Task goal: Every line below that mentions the word "will" should be copied out.

*** Data for processing Section Begins ***

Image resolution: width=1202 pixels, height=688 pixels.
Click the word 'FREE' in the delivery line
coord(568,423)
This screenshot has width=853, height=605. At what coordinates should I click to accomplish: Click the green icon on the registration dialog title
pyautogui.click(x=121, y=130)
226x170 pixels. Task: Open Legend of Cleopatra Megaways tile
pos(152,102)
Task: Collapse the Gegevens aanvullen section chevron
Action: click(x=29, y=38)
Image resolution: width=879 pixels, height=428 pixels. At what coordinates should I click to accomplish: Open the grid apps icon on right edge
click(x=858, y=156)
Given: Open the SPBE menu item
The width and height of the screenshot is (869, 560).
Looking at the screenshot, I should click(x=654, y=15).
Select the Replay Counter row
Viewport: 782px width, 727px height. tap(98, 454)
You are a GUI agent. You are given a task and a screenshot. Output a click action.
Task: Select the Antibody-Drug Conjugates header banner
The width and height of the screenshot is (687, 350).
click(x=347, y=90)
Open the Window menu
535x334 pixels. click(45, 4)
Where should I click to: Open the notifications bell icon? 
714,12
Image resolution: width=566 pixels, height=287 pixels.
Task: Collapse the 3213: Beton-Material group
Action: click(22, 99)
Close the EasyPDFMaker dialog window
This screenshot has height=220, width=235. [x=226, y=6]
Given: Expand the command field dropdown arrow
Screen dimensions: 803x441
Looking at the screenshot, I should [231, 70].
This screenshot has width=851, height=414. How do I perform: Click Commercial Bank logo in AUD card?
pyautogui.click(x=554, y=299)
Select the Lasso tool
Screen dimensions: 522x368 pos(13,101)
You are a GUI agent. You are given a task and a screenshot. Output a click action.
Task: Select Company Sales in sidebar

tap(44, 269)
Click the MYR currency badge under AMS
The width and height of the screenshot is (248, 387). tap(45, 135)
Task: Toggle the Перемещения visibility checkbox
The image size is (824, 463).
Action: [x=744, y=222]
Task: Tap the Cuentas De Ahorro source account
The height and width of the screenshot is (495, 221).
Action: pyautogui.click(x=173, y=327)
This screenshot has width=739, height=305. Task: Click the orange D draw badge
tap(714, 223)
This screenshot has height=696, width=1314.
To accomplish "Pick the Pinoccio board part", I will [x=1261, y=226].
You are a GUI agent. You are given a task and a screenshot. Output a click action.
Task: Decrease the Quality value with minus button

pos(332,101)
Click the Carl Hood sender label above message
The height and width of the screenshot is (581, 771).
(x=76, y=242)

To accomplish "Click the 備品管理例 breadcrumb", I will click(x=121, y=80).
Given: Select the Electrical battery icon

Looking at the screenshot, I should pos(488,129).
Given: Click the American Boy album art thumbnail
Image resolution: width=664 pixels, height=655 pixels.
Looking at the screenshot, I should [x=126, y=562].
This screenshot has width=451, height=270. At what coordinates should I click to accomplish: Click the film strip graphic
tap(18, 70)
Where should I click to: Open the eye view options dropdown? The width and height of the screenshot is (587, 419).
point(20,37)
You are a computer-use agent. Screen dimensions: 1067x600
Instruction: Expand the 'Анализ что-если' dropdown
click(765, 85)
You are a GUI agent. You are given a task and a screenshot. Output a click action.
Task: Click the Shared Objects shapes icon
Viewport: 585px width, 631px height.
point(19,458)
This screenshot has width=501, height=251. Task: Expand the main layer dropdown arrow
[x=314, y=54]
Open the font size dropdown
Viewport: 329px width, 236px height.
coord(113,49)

*** Data for processing Section Ends ***

Task solution:
To accomplish "Pick the Pinoccio board part", I will [x=1261, y=226].
To accomplish "Click the 備品管理例 breadcrumb", I will click(x=121, y=80).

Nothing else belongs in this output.